Francesco era convinto che fosse sì necessario riconquistare Gerusalemme, la città santa, e convertire gli “infedeli” musulmani alla fede cristiana, ma secondo lui non si doveva farlo in modo violento e attraverso le armi, e perciò chiese a Pelagio il permesso di poter andare a parlare con il Sultano per provare a convertirlo e mettere così fine alla guerra, riportando definitivamente la fede cristiana in Terra Santa.

Il cardinale inizialmente negò l’autorizzazione, convinto che i musulmani avrebbero ucciso il frate senza neanche dargli il tempo di aprire bocca, ma in seguito acconsentì, forse proprio per lo stesso motivo, in quanto così avrebbe potuto fornire l’ennesima prova della barbarie dei musulmani, gente con cui era impossibile trattare e firmare un accordo di pace, un buon pretesto per sostenere la sua tesi che la guerra doveva continuare fino all’annientamento degli avversari.
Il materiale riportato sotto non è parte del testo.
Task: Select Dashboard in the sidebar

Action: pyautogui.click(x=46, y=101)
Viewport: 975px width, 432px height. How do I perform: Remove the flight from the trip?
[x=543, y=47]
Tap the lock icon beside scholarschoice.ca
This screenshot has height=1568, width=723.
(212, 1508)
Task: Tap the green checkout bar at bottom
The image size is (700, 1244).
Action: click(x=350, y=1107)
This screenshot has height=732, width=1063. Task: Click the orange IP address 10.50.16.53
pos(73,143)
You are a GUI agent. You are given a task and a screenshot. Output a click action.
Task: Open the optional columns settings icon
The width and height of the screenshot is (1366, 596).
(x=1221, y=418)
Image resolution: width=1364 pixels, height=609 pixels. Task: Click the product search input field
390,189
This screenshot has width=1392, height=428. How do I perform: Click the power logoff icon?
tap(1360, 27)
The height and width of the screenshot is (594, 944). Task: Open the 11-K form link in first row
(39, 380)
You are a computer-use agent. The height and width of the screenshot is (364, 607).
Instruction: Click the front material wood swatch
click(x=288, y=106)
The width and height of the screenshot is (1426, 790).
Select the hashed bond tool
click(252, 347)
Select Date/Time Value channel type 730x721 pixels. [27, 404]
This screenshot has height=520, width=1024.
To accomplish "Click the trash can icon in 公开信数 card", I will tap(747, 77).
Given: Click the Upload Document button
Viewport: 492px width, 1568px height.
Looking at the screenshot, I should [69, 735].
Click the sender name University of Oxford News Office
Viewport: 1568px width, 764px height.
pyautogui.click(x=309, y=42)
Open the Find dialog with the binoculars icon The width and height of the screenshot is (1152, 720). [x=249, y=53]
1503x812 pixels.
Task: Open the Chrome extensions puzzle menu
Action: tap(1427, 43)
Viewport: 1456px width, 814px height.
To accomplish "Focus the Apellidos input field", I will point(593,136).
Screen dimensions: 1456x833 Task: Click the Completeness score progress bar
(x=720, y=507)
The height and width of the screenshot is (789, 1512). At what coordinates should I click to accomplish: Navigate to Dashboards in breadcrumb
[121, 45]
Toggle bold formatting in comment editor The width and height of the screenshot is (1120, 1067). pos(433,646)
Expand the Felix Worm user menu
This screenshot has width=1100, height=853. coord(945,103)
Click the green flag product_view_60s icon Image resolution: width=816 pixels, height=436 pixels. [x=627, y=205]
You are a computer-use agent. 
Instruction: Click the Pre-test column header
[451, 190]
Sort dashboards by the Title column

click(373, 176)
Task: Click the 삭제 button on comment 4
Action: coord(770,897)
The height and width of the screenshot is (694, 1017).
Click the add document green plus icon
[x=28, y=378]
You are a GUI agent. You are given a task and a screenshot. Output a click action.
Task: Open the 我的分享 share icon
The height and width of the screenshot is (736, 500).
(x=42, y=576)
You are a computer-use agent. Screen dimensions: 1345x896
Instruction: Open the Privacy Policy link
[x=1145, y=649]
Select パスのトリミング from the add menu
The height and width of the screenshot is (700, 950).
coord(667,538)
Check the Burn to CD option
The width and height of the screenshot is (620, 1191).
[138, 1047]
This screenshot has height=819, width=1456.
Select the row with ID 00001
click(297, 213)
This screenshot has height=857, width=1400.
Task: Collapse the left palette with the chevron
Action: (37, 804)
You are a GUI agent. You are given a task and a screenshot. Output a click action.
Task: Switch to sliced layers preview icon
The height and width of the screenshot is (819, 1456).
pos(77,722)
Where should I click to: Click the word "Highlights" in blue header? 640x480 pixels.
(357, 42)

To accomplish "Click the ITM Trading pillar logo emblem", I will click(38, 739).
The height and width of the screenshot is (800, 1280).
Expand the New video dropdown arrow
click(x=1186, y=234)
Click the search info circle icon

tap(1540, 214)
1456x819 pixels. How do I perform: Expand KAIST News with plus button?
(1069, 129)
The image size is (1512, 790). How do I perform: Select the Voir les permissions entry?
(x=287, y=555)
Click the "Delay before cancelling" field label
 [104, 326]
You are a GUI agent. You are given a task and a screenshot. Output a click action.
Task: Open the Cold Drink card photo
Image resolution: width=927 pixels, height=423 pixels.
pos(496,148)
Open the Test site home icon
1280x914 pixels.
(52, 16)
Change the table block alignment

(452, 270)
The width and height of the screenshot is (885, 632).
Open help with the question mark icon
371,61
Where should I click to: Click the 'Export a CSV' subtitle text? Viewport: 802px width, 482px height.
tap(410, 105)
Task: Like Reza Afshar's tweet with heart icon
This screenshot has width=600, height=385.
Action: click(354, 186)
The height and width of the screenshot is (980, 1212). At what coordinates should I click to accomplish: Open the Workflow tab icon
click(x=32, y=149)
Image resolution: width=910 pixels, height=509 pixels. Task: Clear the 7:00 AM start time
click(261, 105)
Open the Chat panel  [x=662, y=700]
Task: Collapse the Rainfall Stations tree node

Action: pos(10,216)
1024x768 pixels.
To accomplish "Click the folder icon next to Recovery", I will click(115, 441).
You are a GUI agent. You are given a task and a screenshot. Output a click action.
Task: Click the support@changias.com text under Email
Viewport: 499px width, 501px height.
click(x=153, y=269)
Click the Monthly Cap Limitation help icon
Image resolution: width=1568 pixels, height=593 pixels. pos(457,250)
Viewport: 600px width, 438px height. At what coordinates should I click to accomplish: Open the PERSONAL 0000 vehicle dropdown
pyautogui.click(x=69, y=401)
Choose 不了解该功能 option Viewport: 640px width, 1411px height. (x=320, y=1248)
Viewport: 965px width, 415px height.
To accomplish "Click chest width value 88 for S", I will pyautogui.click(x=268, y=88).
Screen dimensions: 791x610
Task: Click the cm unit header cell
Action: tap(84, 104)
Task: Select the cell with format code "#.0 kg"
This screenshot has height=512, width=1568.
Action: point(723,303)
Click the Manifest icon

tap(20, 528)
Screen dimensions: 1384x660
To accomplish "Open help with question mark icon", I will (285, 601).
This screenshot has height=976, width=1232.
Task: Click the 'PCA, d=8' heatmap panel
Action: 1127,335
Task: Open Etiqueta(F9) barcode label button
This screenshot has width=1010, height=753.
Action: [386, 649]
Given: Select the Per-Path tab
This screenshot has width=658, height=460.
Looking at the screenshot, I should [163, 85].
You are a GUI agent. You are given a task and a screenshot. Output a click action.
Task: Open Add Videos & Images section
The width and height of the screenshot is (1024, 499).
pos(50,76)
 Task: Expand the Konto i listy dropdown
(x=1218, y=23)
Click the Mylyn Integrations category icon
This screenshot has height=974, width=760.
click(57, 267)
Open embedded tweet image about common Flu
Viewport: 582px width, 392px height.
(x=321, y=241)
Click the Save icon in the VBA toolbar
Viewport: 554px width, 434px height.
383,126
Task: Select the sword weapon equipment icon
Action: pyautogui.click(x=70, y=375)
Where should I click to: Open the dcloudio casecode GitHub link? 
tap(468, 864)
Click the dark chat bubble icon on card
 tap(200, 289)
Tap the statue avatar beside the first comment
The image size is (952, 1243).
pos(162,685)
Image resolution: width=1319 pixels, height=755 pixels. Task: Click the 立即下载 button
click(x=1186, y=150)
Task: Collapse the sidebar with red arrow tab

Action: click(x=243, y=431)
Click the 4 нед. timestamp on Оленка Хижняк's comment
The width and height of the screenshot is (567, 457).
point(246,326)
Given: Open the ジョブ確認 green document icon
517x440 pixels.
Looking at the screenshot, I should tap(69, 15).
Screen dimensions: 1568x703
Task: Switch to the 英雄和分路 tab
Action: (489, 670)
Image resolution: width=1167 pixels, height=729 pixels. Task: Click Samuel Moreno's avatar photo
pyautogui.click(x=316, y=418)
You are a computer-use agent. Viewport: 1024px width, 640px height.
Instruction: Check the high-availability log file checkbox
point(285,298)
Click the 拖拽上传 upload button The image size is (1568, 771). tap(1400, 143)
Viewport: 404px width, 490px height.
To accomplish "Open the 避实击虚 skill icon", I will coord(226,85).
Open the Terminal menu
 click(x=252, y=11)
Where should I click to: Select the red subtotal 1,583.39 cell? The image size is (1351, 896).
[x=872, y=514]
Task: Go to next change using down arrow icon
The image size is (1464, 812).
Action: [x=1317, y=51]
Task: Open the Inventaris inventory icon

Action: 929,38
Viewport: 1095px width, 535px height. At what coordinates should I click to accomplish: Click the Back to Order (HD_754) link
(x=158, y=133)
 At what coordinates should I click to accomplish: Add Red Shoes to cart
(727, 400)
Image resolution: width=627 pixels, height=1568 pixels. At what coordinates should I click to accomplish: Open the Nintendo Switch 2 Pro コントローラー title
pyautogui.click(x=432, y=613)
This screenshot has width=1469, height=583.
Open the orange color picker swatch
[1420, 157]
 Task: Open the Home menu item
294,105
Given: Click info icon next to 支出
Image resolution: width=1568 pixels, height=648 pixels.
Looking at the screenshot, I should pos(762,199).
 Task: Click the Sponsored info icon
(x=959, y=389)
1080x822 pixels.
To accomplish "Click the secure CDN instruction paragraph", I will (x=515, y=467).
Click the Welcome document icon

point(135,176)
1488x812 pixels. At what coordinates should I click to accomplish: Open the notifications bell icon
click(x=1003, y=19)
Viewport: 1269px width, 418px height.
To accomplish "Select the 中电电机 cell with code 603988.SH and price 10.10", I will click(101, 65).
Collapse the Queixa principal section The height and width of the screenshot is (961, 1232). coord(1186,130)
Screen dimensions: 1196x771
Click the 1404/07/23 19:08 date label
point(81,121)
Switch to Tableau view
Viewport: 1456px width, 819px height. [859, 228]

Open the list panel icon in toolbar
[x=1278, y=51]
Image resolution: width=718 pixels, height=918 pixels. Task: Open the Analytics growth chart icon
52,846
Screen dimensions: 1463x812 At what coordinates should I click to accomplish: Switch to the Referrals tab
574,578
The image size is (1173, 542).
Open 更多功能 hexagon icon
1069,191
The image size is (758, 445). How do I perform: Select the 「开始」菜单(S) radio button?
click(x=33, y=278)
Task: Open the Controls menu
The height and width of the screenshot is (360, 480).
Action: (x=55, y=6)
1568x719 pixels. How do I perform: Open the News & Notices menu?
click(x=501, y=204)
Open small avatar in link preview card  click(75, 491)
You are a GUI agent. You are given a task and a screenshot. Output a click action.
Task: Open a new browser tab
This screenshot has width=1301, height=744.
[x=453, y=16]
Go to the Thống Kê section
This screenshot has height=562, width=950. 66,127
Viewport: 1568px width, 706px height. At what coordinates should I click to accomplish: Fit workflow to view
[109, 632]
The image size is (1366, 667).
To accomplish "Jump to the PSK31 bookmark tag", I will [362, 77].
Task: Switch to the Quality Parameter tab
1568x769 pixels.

Le cose però non andarono affatto come Pelagio probabilmente si aspettava e, stando alla maggior parte delle fonti che ci sono pervenute, il Sultano diede ordine di non maltrattare Francesco e Illuminato, il frate che l’accompagnò, ma di trattarli come ospiti importanti.

Malik Al-Khamil era un uomo di cultura, sempre disponibile a partecipare a discussioni di carattere scientifico-religioso, un po’ come l’allora giovane Federico II di Svevia, che sarebbe diventato Imperatore l’anno successivo, e per questo motivo ascoltò con grande interesse ciò che aveva da dirgli il frate di Assisi.

L’obiettivo di Francesco era quello di convertire il Sultano, e non ebbe timori a dibattere sulla fede con Al-Khamil, che a sua volta cercò di convincerlo a sposare la fede islamica.

Naturalmente il dibattito si risolse con un nulla di fatto, ognuno rimase convinto della propria fede, e la guerra continuò, ma a ai due frati non fu fatto alcun male, e poterono ritornare nel campo cristiano.

Su ciò che avvenne davvero durante quell’incontro circolano diverse versioni, che si sono accumulate col passare dei secoli, ma quello che mi interessa sottolineare è la genuinità del tentativo del Santo di Assisi di far trionfare la propria fede non attraverso l’utilizzo della spada, ma tramite il dialogo, dialogo comunque accettato dalla controparte islamica.

Ora, a parte il discorso religioso, penso che questa sia la via da seguire anche quando parliamo di diffondere i nostri valori di libertà, giustizia e democrazia (termine in realtà usato tanto ma mai realmente definito).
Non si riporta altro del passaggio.